▶ _EXERCISE REQUIREMENTS_
Beneath this task are records; print exactly the stretch of them from the line with "This screenshot has height=607, width=879." through the line with "Select row 5 by its row header", both ends included.

▶ _MATERIAL SHOWN_
__________________________________________________
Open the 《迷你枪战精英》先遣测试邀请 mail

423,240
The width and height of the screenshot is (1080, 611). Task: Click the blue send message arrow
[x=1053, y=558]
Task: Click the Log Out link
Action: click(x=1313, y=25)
__________________________________________________
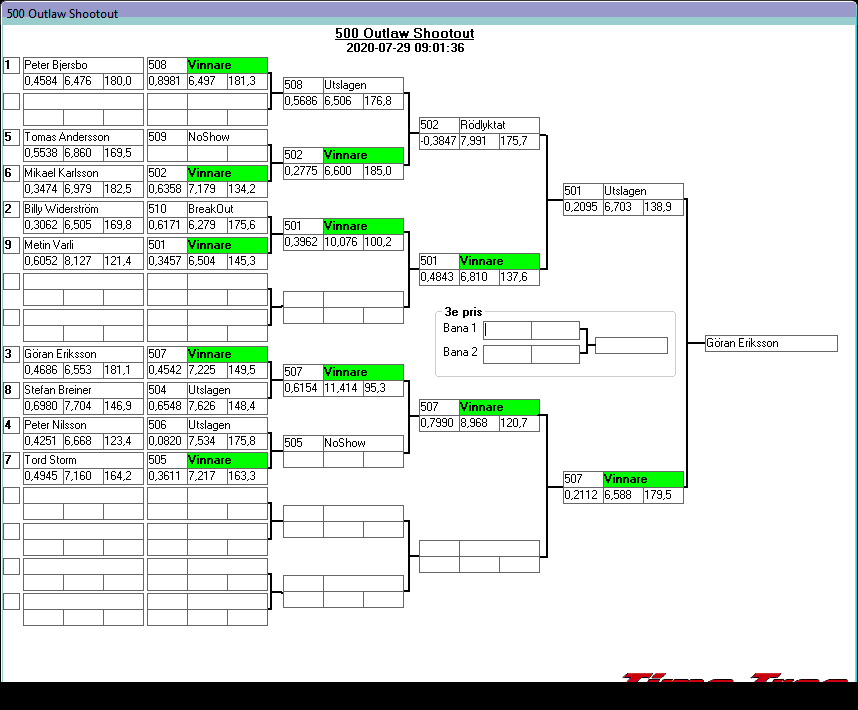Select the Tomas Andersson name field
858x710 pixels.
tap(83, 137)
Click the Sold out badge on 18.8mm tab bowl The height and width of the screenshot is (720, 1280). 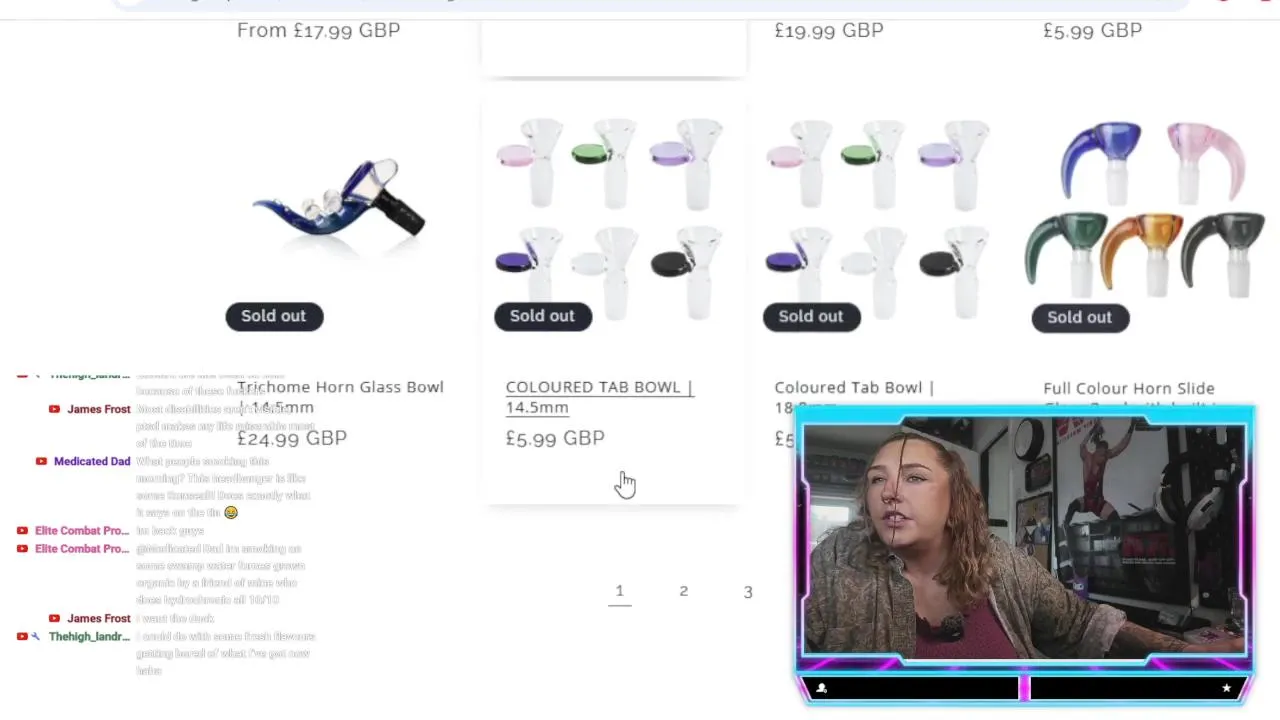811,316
__________________________________________________
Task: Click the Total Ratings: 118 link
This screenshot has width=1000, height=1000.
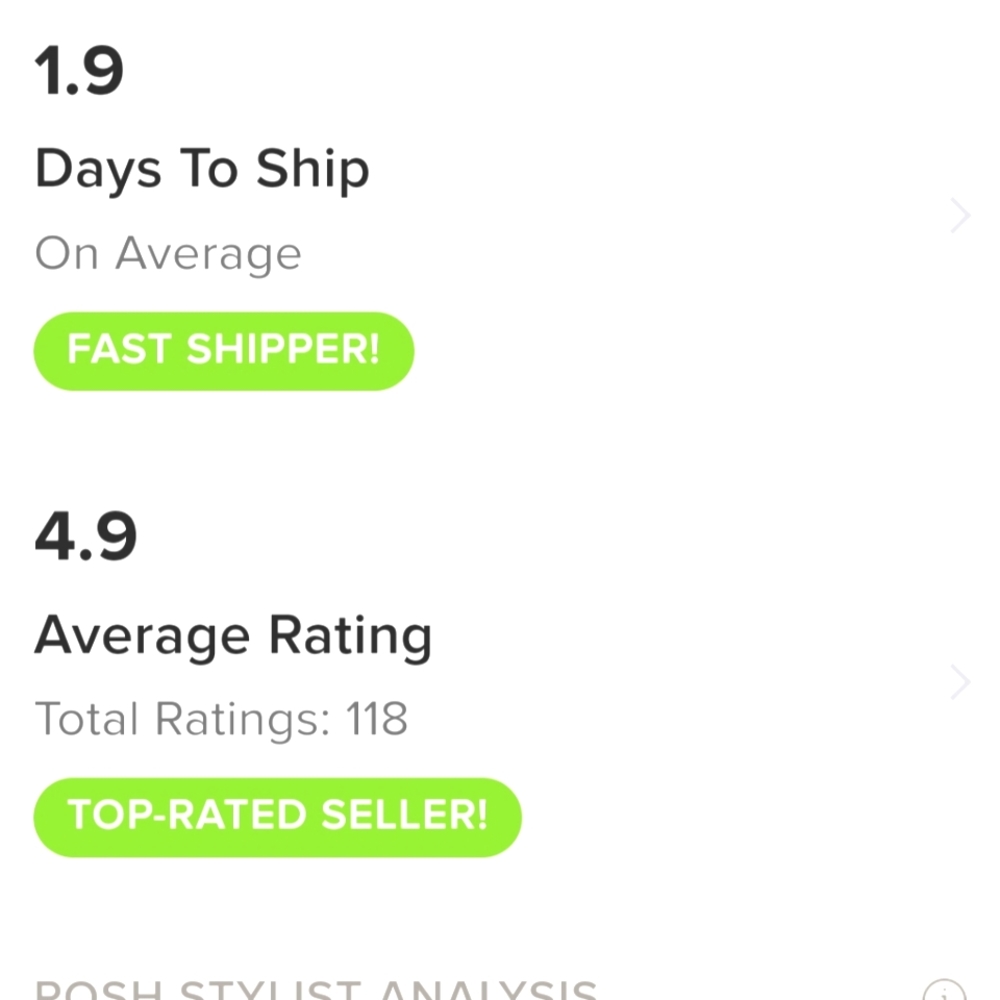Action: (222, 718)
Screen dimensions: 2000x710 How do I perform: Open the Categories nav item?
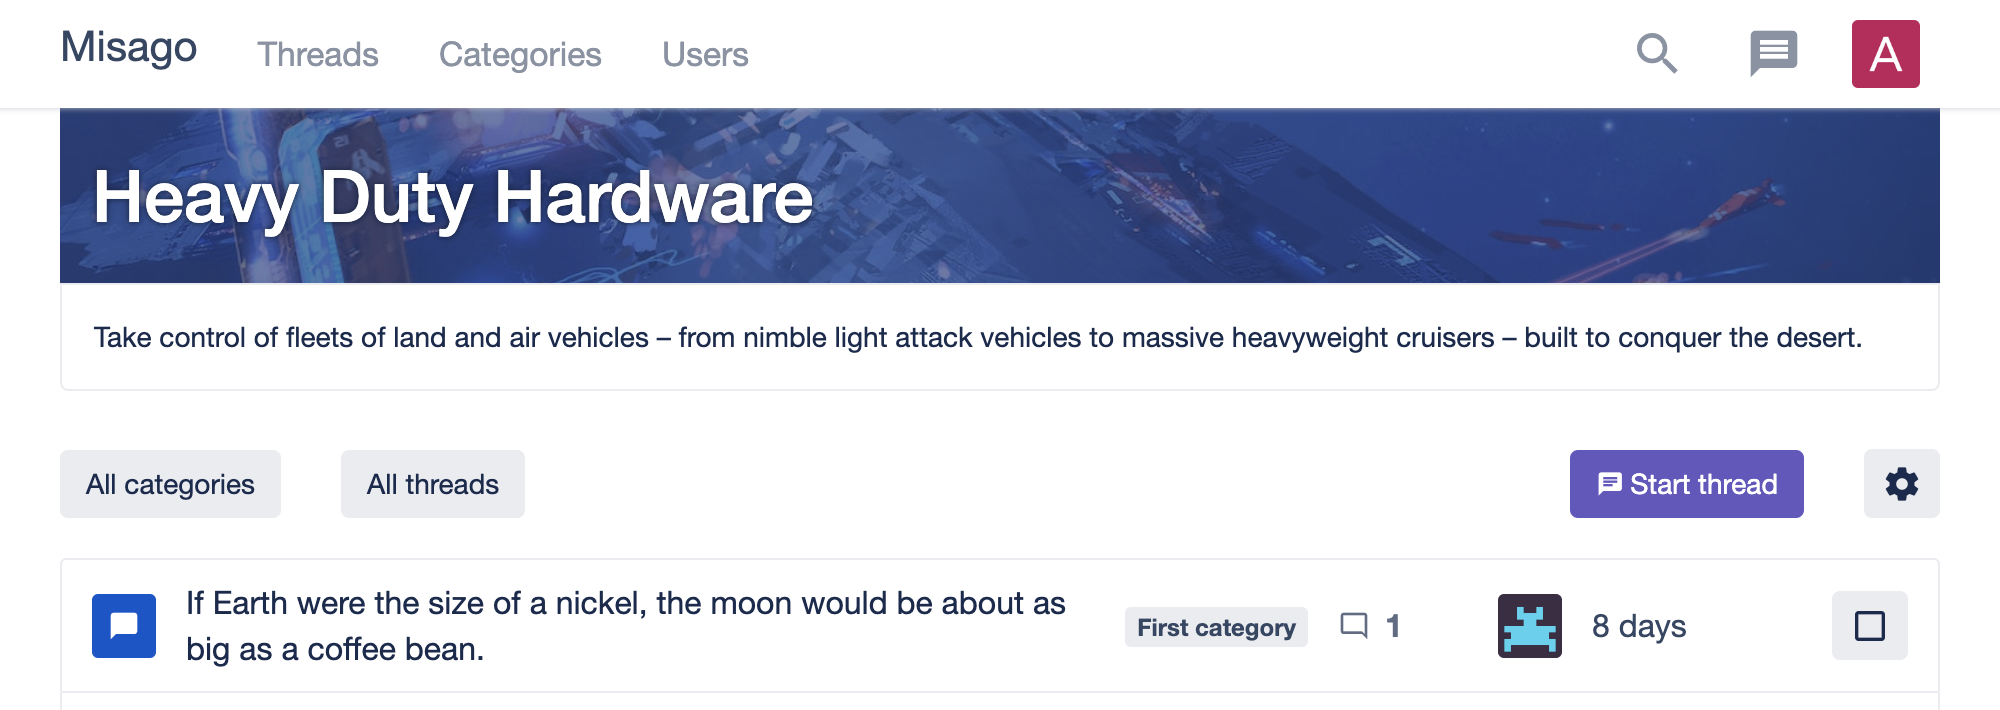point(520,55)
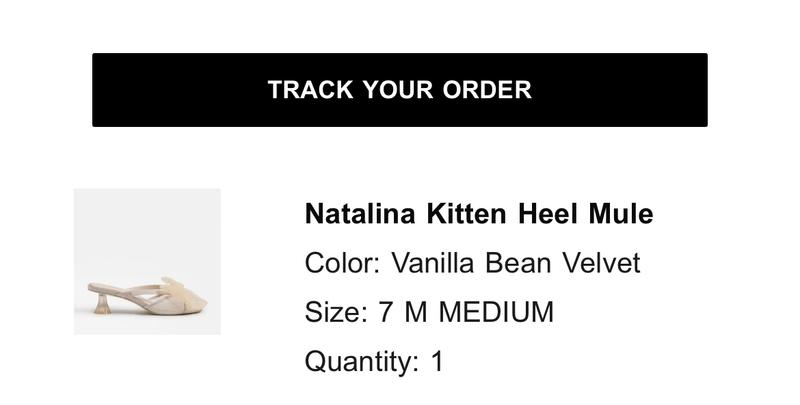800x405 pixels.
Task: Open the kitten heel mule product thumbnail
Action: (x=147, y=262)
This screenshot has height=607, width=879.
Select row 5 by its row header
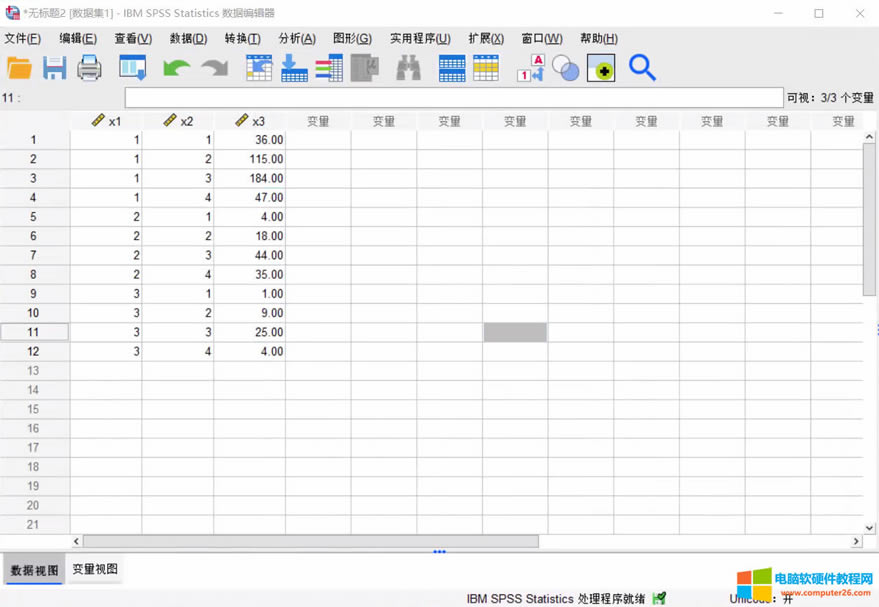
__________________________________________________
▶ _EXERCISE RESULT_
This screenshot has height=607, width=879.
Select row 5 by its row header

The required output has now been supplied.